我有一个很好的代码来读取fasta文件:
from itertools import groupby
def is_header(line):
return line[0] == '>'
def parse_fasta(filename):
if filename.endswith('.gz'):
opener = lambda filename: gzip.open(filename, 'rb')
else:
opener = lambda filename: open(filename, 'r')
with opener(filename) as f:
fasta_iter = (it[1] for it in groupby(f, is_header))
for name in fasta_iter:
name = name.__next__()[1:].strip()
sequences = ''.join(seq.strip() for seq in fasta_iter.__next__())
yield name, sequences.upper()
它运行良好,直到我更新到Python 3.10.4,然后当我尝试使用它时,我得到了这个错误:
Traceback (most recent call last):
File "/media/paulosschlogl/Paulo/pauloscchlogl/Genome_kmers/fasta_parser.py", line 21, in parse_fasta
sequences = ''.join(seq.strip() for seq in fasta_iter.__next__())
StopIteration
The above exception was the direct cause of the following exception:
Traceback (most recent call last):
File "/media/paulosschlogl/Paulo/pauloscchlogl/Genome_kmers/fasta_split_chr_pls.py", line 112, in <module>
sys.exit(main())
File "/media/paulosschlogl/Paulo/pauloscchlogl/Genome_kmers/fasta_split_chr_pls.py", line 81, in main
plasmid, chromosome = split_sequences_from_fasta_file(filename)

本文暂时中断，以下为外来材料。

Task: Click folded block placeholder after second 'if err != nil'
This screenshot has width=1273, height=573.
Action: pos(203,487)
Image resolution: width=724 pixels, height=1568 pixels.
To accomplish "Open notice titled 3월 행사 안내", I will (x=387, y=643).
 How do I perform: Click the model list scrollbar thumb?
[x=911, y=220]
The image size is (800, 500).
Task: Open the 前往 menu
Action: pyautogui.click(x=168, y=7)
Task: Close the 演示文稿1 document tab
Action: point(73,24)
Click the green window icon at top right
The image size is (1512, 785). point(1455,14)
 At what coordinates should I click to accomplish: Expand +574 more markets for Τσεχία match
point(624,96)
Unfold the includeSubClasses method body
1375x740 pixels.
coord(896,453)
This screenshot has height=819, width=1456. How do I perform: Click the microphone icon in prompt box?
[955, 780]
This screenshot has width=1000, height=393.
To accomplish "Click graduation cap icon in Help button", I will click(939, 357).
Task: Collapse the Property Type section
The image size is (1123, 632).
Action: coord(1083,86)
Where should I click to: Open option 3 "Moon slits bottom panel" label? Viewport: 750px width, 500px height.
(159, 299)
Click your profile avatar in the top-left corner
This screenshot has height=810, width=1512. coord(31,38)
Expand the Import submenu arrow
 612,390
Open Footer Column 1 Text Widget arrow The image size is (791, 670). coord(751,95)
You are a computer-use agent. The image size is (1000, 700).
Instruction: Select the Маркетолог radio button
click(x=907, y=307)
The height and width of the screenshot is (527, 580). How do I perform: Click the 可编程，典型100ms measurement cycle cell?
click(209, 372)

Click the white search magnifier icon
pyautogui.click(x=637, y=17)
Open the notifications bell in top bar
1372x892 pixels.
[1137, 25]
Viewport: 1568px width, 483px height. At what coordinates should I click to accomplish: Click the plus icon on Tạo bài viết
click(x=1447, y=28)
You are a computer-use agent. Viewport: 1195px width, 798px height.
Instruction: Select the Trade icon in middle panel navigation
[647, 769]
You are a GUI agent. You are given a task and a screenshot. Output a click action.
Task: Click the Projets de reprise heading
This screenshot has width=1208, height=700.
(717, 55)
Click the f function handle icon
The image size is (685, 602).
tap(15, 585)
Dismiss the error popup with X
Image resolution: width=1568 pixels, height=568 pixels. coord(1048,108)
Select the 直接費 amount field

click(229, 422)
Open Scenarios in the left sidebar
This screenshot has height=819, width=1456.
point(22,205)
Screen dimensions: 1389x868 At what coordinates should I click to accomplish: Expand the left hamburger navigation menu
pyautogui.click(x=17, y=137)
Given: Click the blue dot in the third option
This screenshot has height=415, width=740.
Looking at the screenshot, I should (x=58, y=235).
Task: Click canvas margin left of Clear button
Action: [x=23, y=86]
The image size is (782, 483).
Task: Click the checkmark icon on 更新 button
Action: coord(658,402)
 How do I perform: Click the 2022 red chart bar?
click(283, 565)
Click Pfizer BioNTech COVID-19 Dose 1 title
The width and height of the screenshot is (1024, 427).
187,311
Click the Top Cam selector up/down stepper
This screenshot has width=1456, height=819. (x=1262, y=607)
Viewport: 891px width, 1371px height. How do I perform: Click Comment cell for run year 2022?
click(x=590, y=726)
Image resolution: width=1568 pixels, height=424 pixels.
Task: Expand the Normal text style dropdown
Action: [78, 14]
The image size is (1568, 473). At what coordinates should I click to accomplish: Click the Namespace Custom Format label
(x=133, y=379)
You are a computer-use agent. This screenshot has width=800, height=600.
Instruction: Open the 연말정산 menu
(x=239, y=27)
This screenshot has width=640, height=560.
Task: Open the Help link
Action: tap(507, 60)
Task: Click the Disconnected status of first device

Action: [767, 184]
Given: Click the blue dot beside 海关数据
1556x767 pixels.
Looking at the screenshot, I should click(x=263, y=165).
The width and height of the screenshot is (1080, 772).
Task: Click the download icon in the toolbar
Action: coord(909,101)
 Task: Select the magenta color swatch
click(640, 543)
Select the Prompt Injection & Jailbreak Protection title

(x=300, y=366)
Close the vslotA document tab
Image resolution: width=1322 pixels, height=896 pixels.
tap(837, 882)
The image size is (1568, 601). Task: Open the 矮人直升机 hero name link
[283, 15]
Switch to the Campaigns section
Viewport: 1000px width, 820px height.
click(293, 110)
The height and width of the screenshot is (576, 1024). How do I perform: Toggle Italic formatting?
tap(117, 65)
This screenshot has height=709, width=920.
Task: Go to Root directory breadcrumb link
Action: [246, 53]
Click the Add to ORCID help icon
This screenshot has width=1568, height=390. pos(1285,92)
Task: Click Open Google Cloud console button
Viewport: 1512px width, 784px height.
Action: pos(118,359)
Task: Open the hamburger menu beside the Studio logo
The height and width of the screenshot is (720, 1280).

File "/media/paulosschlogl/Paulo/pauloscchlogl/Genome_kmers/fasta_parser.py", line 111, in split_sequences_from_fasta_file
for header, seq in parse_fasta(filename)
RuntimeError: generator raised StopIteration
我在conda(conda 4.13.0(环境中运行代码,并尝试调试该函数,但我被卡住了。我不想为了使用Biopython而失去这个功能。如果你们有任何想法来解决它,我真的很感激。谢谢Paulo
fasta文件示例:
> seq_name
AGGTAGGGA
有趣的是,当我在命令行运行python解释器中的函数时,一切都很好,但当我使用导入的函数从脚本中调用函数时,我就出现了错误。
>>> import gzip
>>> from itertools import groupby
>>> def is_header(line):
... return line[0] == '>'
...
>>> for name, seq in parse_fasta("/media/paulosschlogl/Paulo/pauloscchlogl/Genome_kmers/Genomes/Archaea/Asgard/Chr/GCA_008000775.1_ASM800077v1_genomic.fna.gz"):
... print(name, seq[:50])
...
CP042905.1 Candidatus Prometheoarchaeum syntrophicum strain MK-D1 chromosome, complete genome TAAATATTATAGCCCGTAATAGCAGAGTCACCAACACTTAAAGGTGCATC
>>> quit()
您得到的异常是因为您在代码中的各种迭代器上手动调用__next__
方法。最终,在一个没有任何剩余值的迭代器上执行此操作,会引发一个StopIteration
异常。
在旧得多的Python版本中,在生成器函数中保留未捕获状态是可以的。StopIteration
异常将像任何其他异常一样继续冒泡。对于生成器函数,引发StopIteration
是其行为的预期部分(当函数结束时,无论是通过return
语句,还是通过到达其代码的末尾,都会自动发生(。在Python3.5中,这种行为发生了变化,PEP479使StopIteration
在生成器中未被捕获成为错误。
现在,考虑到代码的逻辑,我不太清楚为什么会得到空迭代器。如果文件采用您所描述的格式,则__next__
调用应该始终有一个值要获取,并且当没有剩余值时,for
循环将接收到StopIteration
,这将抑制它(并结束循环(。也许您的某些文件格式不正确,标题行本身没有后续序列?
在任何情况下,如果您捕获StopIteration
并打印出一些诊断信息,您都可以更好地诊断问题。我会试试:
with opener(filename) as f:
fasta_iter = (it[1] for it in groupby(f, is_header))
for name in fasta_iter:
name = name.__next__()[1:].strip()
try:
sequences = ''.join(seq.strip() for seq in fasta_iter.__next__())
except StopIteration as si:
print(f'no sequence for {name}')
raise ValueError() from si
yield name, sequences.upper()
如果您发现丢失的序列是正常的,并且发生在每个文件的末尾,那么您可以通过在except
块中放入return
语句来抑制错误,或者在for
循环(for name_iter, sequences_iter in zip(fasta_iter, fasta_iter):
(中使用zip
来抑制错误。不过,我不太愿意把它作为第一个解决方案,因为如果有额外的头,它会丢弃一个头,而默默地丢失数据通常是个坏主意。